Thoroughly enjoyable novel. It could have been a bit less filled with food references and a bit more about a killing & subsequent investigation but I suppose that will gradually change as the series goes on. I am looking forward to reading more of Bruno's books. He is a really likable character and the town/commune is charming & idyllic - very much like Three Pines/Trois Pins in Louise Penney's series with Armand Gamache as the chief detective. Anyway, I enjoyed it a lot and intend to read the rest of the series as soon as I can get them.

d
DorisWaggoner
Nov 25, 2016

Bruno, Chief of Police , the only police officer in a small town in the south of France is a former soldier who's chosen the slow pace and good cooking (much of it his own) of a beautifully described countryside. He's more interested in justice than in the letter of the law, and teaches tennis to small boys, so that they will grow up to be good citizens. It works, mostly. So when the first murder in memory occurs, it's a shock to everyone. The National Police are sent in to help.
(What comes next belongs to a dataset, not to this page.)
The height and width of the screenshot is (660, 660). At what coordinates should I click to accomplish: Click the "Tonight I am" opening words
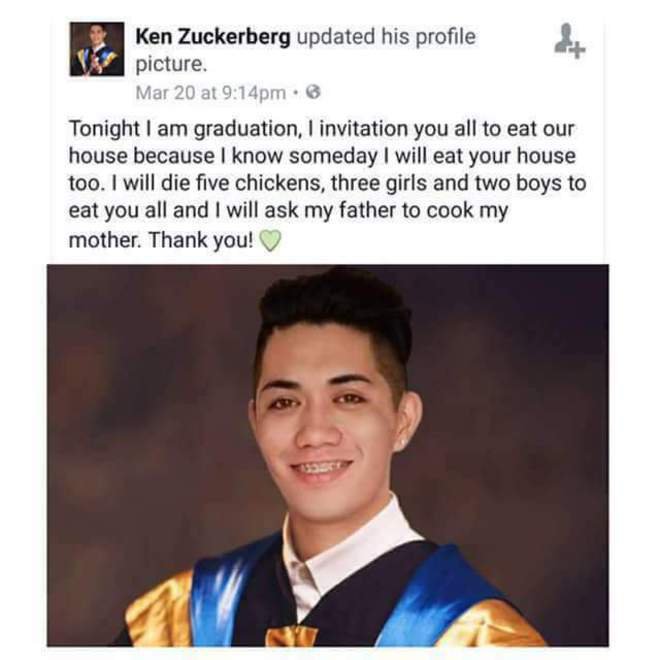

Bruno and his friend the Mayor don't like their methods--except that Bruno's very attracted to Isabelle, the only woman National Police officer. The murder victim is a reclusive elderly Arab from North Africa, one of a group who settled peacefully in the area; the younger generations are French citizens, and many are good rugby players--important to the French. What Bruno, the Mayor, and Isabelle conclude makes me want to read the rest of the series. I deducted some stars because a bit of explanation or translation of French phrases and history would have made the beginning of the book easier for me to understand. I soon got into it, however.

m
maipenrai
Nov 05, 2016

The first book in the Bruno, Chief of Police Investigation series

LPL_KateG May 31, 2016

This first-in-series fills the senses - Martin Walker transports you right to rural France and the quirky, quaint community of St. Denis. While this has some cozy mystery elements, it's also based around a crime that is not for the faint of heart. A great blend of charm and grime (and wine!)